(Pointing lines for text and elements)
--- --- ---

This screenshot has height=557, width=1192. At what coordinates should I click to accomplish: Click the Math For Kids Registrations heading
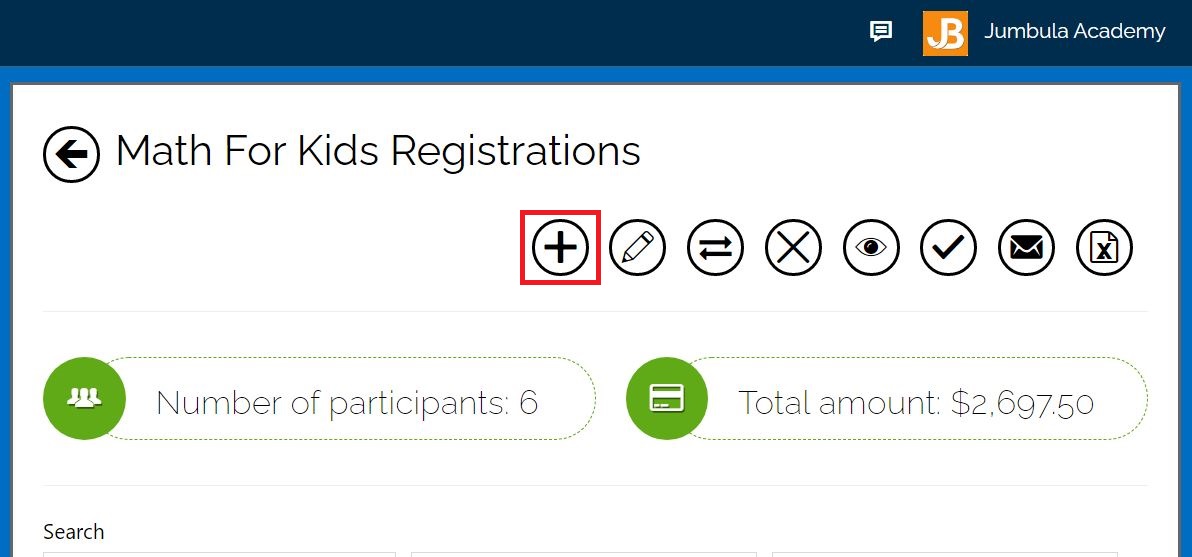coord(378,151)
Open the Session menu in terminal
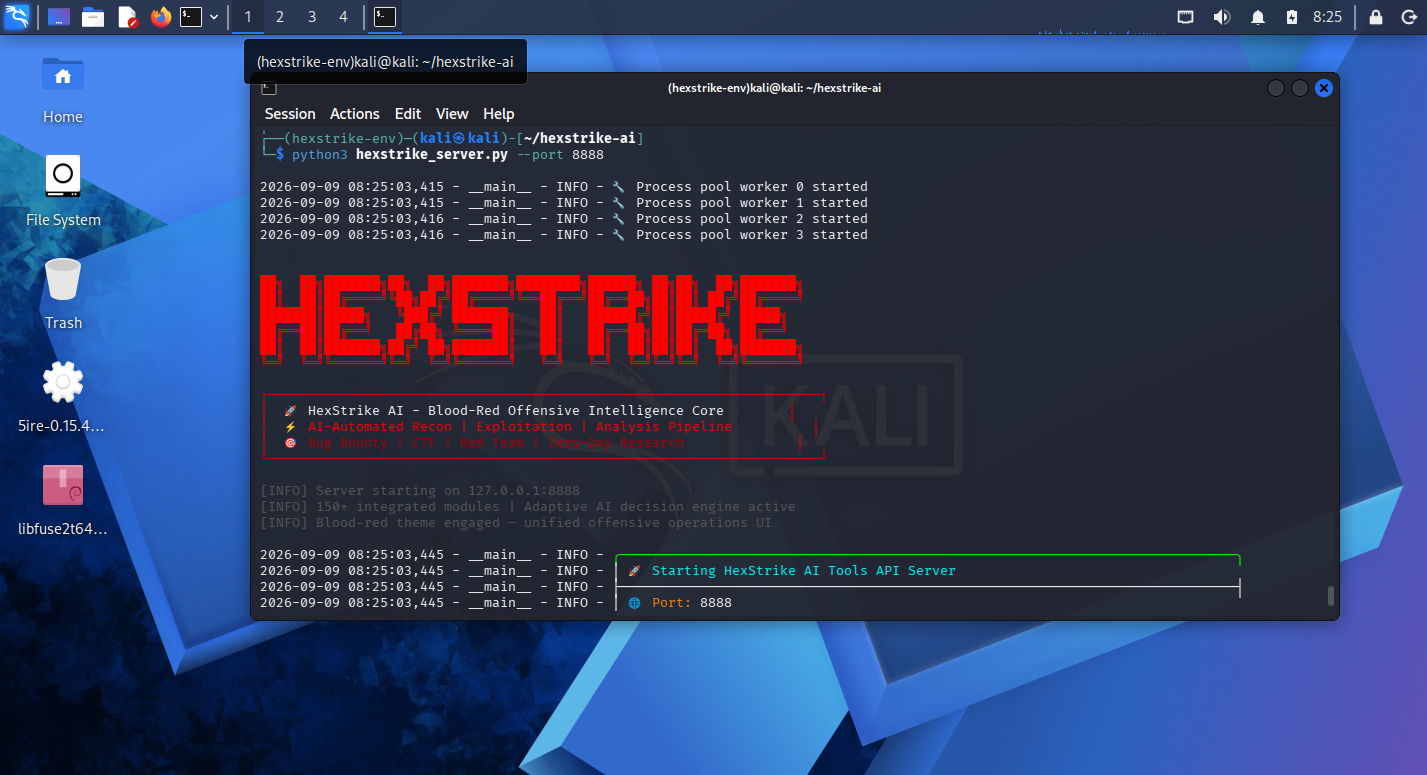The width and height of the screenshot is (1427, 775). pyautogui.click(x=290, y=114)
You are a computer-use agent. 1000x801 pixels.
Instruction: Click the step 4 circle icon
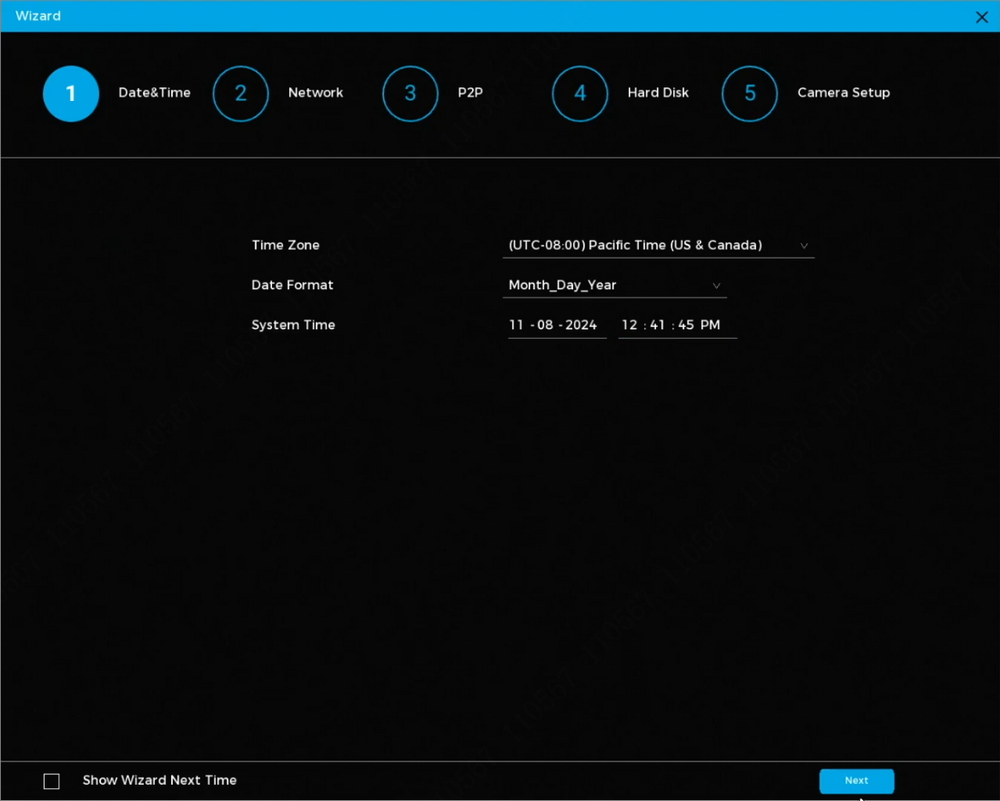click(580, 94)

--- --- ---

### What is needed
Reproduce the lines above word for word, leaving out the pictures.

### Reply
This screenshot has height=557, width=1192. At what coordinates should I click to accomplish: Click the Math For Kids Registrations heading
coord(378,151)
Open the Session menu in terminal
The width and height of the screenshot is (1427, 775). pyautogui.click(x=290, y=114)
You are a computer-use agent. 1000x801 pixels.
Instruction: Click the step 4 circle icon
click(580, 94)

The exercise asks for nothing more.